--- Exercise prompt ---
Can you swap "screenshot" for "screen capture" everywhere in the records below and return them with nothing else changed?

# Start of Listed records

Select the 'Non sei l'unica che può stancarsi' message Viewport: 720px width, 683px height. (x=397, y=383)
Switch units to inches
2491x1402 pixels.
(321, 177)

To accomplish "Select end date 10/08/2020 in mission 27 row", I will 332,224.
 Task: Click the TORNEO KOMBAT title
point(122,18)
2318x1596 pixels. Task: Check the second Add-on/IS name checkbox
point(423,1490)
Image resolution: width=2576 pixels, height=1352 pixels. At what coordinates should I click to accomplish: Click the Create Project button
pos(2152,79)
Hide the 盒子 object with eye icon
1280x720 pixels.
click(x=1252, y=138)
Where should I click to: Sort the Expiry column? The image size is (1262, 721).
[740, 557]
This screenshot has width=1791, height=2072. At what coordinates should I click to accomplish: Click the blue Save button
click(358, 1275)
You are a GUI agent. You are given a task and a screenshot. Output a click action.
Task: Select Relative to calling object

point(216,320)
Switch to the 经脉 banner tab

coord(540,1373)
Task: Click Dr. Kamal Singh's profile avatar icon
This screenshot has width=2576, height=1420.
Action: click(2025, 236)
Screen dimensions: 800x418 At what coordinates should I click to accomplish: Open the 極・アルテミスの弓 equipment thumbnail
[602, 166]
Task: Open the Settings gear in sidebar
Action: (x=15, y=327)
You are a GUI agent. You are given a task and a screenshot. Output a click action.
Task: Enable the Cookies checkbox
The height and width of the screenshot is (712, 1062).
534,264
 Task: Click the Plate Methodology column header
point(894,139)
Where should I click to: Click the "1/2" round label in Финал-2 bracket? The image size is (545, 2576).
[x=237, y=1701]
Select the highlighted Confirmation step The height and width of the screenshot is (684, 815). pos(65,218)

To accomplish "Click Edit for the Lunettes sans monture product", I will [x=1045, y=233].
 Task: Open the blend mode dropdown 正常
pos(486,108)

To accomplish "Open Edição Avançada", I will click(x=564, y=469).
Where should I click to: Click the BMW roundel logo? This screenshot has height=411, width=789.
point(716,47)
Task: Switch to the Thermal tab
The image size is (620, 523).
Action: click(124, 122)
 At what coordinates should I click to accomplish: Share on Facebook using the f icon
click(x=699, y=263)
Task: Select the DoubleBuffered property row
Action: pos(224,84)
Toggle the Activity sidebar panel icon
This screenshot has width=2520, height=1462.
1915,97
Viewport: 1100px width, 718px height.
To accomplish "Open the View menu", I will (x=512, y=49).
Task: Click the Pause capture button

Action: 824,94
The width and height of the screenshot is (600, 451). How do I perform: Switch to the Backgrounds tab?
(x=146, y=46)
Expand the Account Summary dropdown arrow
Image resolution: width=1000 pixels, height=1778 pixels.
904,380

# End of Listed records

--- Exercise answer ---
Select the 'Non sei l'unica che può stancarsi' message Viewport: 720px width, 683px height. (x=397, y=383)
Switch units to inches
2491x1402 pixels.
(321, 177)

To accomplish "Select end date 10/08/2020 in mission 27 row", I will 332,224.
 Task: Click the TORNEO KOMBAT title
point(122,18)
2318x1596 pixels. Task: Check the second Add-on/IS name checkbox
point(423,1490)
Image resolution: width=2576 pixels, height=1352 pixels. At what coordinates should I click to accomplish: Click the Create Project button
pos(2152,79)
Hide the 盒子 object with eye icon
1280x720 pixels.
click(x=1252, y=138)
Where should I click to: Sort the Expiry column? The image size is (1262, 721).
[740, 557]
This screen capture has width=1791, height=2072. At what coordinates should I click to accomplish: Click the blue Save button
click(358, 1275)
You are a GUI agent. You are given a task and a screen capture. Output a click action.
Task: Select Relative to calling object

point(216,320)
Switch to the 经脉 banner tab

coord(540,1373)
Task: Click Dr. Kamal Singh's profile avatar icon
This screen capture has width=2576, height=1420.
Action: click(2025, 236)
Screen dimensions: 800x418 At what coordinates should I click to accomplish: Open the 極・アルテミスの弓 equipment thumbnail
[602, 166]
Task: Open the Settings gear in sidebar
Action: (x=15, y=327)
You are a GUI agent. You are given a task and a screen capture. Output a click action.
Task: Enable the Cookies checkbox
The height and width of the screen capture is (712, 1062).
534,264
 Task: Click the Plate Methodology column header
point(894,139)
Where should I click to: Click the "1/2" round label in Финал-2 bracket? The image size is (545, 2576).
[x=237, y=1701]
Select the highlighted Confirmation step The height and width of the screen capture is (684, 815). pos(65,218)

To accomplish "Click Edit for the Lunettes sans monture product", I will [x=1045, y=233].
 Task: Open the blend mode dropdown 正常
pos(486,108)

To accomplish "Open Edição Avançada", I will click(x=564, y=469).
Where should I click to: Click the BMW roundel logo? This screen capture has height=411, width=789.
point(716,47)
Task: Switch to the Thermal tab
The image size is (620, 523).
Action: click(124, 122)
 At what coordinates should I click to accomplish: Share on Facebook using the f icon
click(x=699, y=263)
Task: Select the DoubleBuffered property row
Action: pos(224,84)
Toggle the Activity sidebar panel icon
This screen capture has width=2520, height=1462.
1915,97
Viewport: 1100px width, 718px height.
To accomplish "Open the View menu", I will (x=512, y=49).
Task: Click the Pause capture button

Action: 824,94
The width and height of the screen capture is (600, 451). How do I perform: Switch to the Backgrounds tab?
(x=146, y=46)
Expand the Account Summary dropdown arrow
Image resolution: width=1000 pixels, height=1778 pixels.
904,380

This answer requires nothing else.